Social Security and the Timing of Divorce
Author(s) -
Gopi Shah Goda,
John B. Shoven,
Sita Nataraj Slavov
Publication year - 2007
Publication title -
nber working paper series
Language(s) - English
Resource type - Reports
DOI - 10.3386/w13382
Subject(s) - social security , psychology , demographic economics , computer science , criminology , internet privacy , computer security , economics , political science , law
Social Security provides spousal benefits in retirement to secondary workers in married couples based on the primary worker's earnings record. In addition, Social Security pays spousal benefits to divorced secondary workers whose marriages lasted at least ten years. However, if a marriage failed in less than ten years, no spousal benefits are paid. The spousal benefit is particularly valuable to secondary workers in couples where there is a large disparity in earnings between the primary worker and the secondary worker.
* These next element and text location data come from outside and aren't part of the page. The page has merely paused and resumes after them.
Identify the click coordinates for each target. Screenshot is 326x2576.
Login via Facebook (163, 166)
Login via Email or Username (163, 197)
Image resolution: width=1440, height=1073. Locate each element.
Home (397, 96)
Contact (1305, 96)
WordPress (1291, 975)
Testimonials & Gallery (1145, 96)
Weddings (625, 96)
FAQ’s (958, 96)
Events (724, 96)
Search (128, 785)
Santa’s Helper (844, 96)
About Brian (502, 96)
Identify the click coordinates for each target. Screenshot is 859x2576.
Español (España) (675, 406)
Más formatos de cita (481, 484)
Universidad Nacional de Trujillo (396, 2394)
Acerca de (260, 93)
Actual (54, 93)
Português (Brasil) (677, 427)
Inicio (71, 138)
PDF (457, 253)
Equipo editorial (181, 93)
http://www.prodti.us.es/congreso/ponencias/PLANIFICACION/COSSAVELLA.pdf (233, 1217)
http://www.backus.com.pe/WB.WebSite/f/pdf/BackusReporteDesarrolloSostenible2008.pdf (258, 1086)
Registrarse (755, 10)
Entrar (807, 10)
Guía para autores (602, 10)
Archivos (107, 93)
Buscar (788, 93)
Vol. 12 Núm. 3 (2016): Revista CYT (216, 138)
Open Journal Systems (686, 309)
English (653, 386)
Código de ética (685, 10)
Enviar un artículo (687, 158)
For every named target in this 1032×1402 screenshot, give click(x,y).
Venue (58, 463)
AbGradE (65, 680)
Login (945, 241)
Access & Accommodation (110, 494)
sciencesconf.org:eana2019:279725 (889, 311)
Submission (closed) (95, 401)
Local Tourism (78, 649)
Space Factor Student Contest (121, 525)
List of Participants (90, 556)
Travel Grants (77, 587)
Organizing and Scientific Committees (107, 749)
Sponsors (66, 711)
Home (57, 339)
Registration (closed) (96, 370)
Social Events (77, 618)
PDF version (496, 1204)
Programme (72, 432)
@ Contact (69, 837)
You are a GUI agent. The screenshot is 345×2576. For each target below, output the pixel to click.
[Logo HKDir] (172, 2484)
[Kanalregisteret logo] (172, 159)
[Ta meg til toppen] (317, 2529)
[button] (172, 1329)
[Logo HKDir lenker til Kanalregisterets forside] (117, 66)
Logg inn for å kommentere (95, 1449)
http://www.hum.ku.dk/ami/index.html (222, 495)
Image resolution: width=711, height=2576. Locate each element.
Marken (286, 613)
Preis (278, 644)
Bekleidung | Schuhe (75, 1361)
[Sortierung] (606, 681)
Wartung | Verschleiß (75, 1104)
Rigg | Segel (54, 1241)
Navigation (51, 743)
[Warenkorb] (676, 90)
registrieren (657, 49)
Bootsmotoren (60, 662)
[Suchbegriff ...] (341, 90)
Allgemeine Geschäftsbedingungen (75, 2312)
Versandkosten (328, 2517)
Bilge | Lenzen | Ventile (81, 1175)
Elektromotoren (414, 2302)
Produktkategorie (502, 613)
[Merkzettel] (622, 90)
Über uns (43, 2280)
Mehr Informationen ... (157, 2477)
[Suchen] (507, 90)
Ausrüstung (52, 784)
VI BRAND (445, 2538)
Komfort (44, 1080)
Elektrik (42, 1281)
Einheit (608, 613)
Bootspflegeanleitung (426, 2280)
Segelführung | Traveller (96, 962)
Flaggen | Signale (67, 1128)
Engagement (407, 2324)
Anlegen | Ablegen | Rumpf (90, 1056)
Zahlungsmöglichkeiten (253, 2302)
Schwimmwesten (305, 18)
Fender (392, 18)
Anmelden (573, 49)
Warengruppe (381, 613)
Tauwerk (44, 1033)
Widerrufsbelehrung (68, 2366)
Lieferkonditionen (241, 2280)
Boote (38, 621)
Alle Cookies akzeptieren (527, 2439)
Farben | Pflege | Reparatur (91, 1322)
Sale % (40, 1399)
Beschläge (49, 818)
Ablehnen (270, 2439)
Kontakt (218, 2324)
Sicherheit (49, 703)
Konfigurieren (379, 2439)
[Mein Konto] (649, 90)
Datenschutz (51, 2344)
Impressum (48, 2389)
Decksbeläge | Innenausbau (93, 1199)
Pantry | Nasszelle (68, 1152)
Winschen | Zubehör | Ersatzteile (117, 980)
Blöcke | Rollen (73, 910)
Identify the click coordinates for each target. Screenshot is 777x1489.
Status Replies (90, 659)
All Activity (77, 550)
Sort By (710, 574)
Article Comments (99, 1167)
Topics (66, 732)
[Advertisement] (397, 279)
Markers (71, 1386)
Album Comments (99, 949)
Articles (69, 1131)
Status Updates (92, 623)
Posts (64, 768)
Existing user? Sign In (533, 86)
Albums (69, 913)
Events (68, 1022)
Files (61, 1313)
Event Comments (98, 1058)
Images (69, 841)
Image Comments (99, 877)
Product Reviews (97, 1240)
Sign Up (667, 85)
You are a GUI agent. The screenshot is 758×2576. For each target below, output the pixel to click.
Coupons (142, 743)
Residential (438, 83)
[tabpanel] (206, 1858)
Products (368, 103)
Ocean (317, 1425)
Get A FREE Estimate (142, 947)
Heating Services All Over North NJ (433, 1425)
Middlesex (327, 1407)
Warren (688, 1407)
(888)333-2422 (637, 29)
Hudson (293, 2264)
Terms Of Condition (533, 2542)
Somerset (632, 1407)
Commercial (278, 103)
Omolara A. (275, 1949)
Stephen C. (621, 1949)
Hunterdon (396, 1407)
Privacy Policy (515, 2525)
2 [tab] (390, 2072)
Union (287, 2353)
We examine whether these couples, who have more to gain from extending their marriage to ten years, are more likely to delay divorce to the tenth year relative to a control group. We find that vulnerable couples are slightly more likely to delay divorce from year nine to year ten; however, the effect is statistically insignificant and small in magnitude. While the "cliff"-vesting of retirement benefits for divorced spouses raises equity concerns, it does not appear to distort incentives for divorce.